Abstract

Purpose Metal implants lead to streak and cupping artifacts in computed tomography (CT) images, causing erroneous CT number estimates for radiation therapy (RT) planning. We recently introduced kerMAR, a novel Magnetic Resonance (MR)-based CT metal artifact reduction algorithm that combines kernel regression on uncorrupted CT value/MR patch pairs with a forward model of the CT metal artifacts.
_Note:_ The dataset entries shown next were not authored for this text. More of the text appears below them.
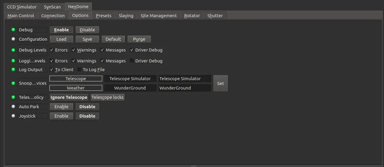384x167 pixels.
Task: Uncheck To Client log output checkbox
Action: [52, 70]
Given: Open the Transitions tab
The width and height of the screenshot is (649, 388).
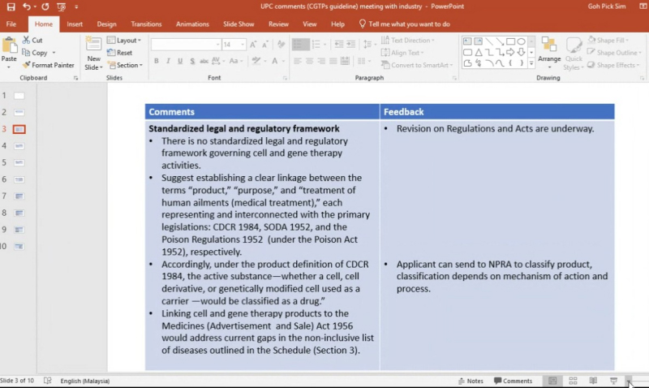Looking at the screenshot, I should (x=146, y=24).
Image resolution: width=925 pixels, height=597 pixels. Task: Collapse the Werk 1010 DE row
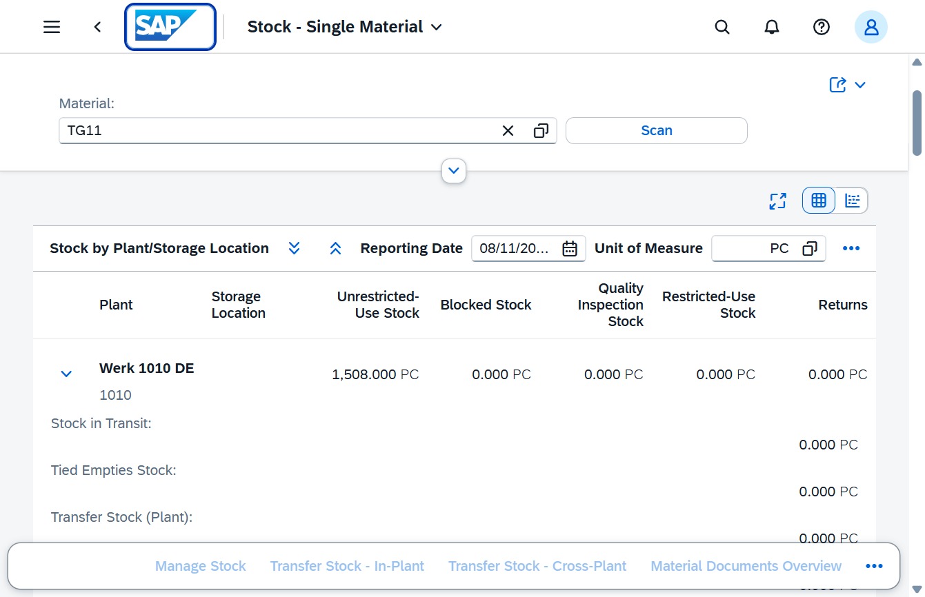66,374
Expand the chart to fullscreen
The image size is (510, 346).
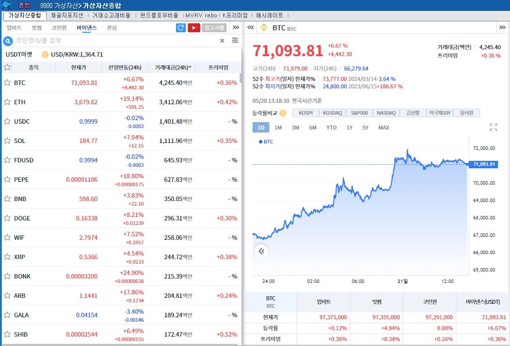[x=493, y=128]
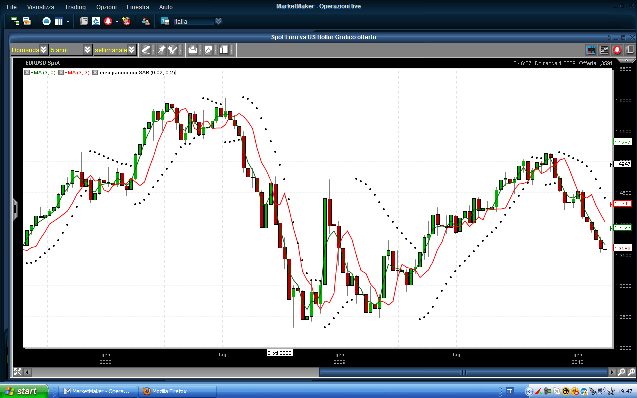
Task: Open the Opzioni menu
Action: click(x=106, y=7)
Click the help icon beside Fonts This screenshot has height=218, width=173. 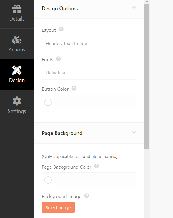point(59,59)
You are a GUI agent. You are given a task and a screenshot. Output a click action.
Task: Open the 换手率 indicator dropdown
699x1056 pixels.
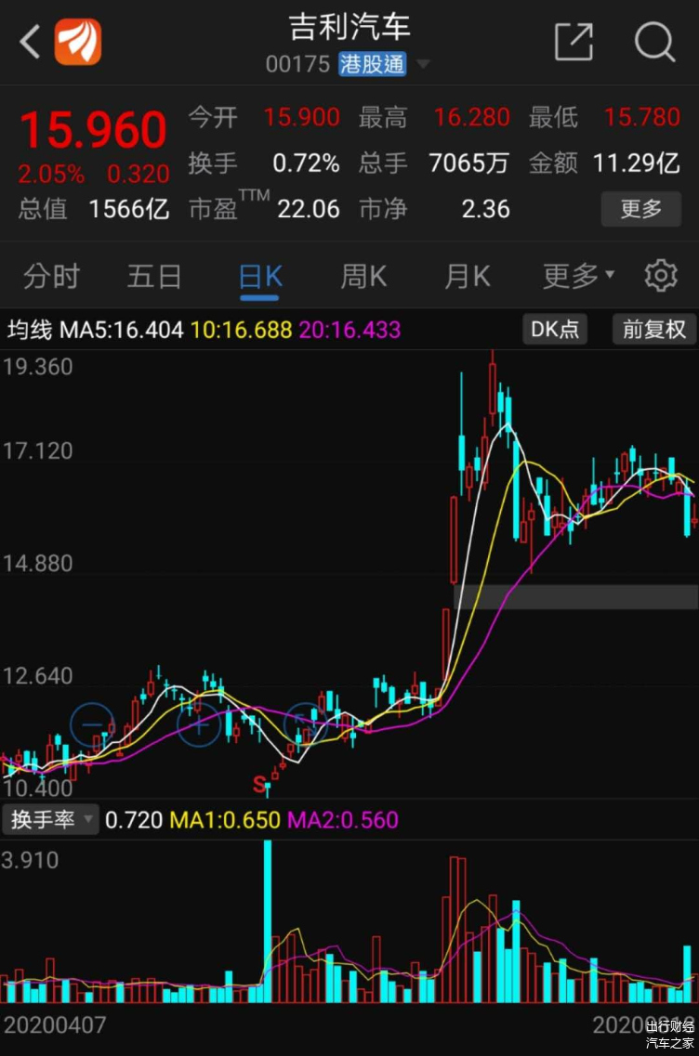point(50,819)
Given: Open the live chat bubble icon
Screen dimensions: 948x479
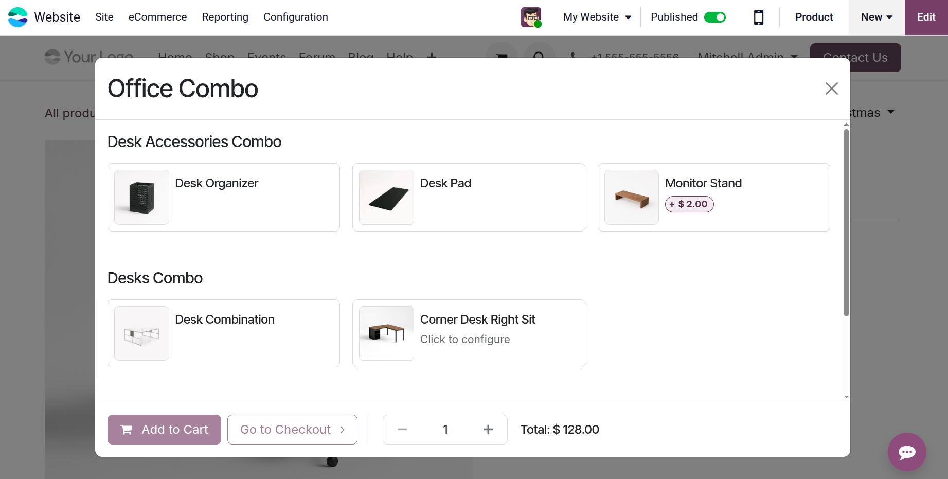Looking at the screenshot, I should [x=906, y=452].
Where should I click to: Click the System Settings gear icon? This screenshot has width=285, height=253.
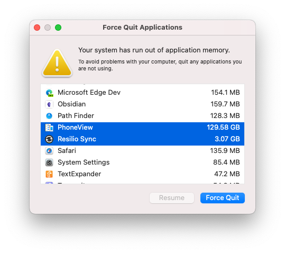pyautogui.click(x=49, y=162)
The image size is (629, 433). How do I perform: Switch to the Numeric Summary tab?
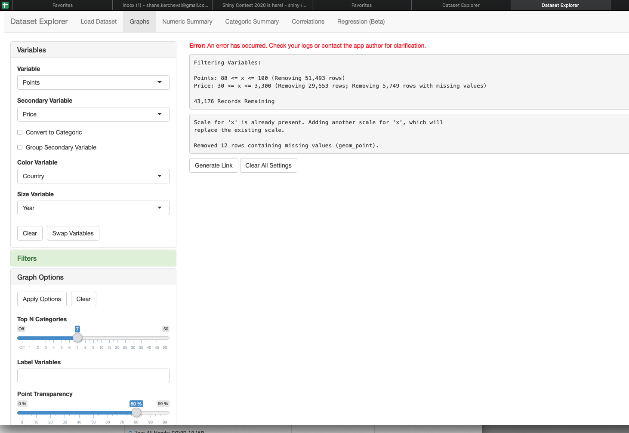coord(187,21)
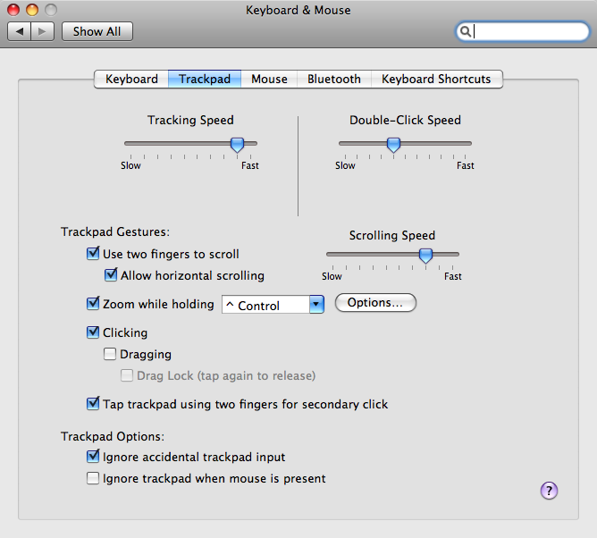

Here, we compare the impact of kerMAR and the clinical oMAR algorithm (Philips) on the proton range in calculated spot scanning (SS) dose plans for proton RT. Methods We acquired T1w MR and CT image sets of a veal shank phantom with and without metal markers inserted, and applied kerMAR and oMAR to the former. We then created SS plans in Eclipse v. 13.7 (Varian) delivering 150 MeV protons in a 0.55 cm single spot that passed 1) near a metal marker at shallow depth and 2) near two different markers located at shallow (near bone) and deep depths, respectively. Similar images were acquired for 4 head-and-neck (HN) RT patients with dental implants, and plans using the same phantom beam, angled through the artifact corrupted oral cavity, were devised, leading to a configuration most resembling phantom beam 2. We finally recalculated the dose plans for the same beamline settings and monitor units on all CT sets, and compared the proton ranges defined as the depth with 80% of the maximum dose. Results For the phantom plans, the following range deviations relative to the metal-free reference plan (uncorrected CT, oMAR, kerMAR) were observed: Plan 1: (0.6, 0.6, 0.6)%; plan 2: (−4, −1.8, −2.1)%. The patient plans showed the following deviations from the uncorrected CT plan: kerMAR: (10, 8, −7, 11)%; oMAR: (3, 0.1, −10, 0.2)%. Conclusions Proton range calculations on a phantom showed similar improvements compared to the uncorrupted reference with kerMAR and oMAR. Similar calculations on HN patients, however, displayed systematic proton range increases when applying kerMAR as compared to oMAR.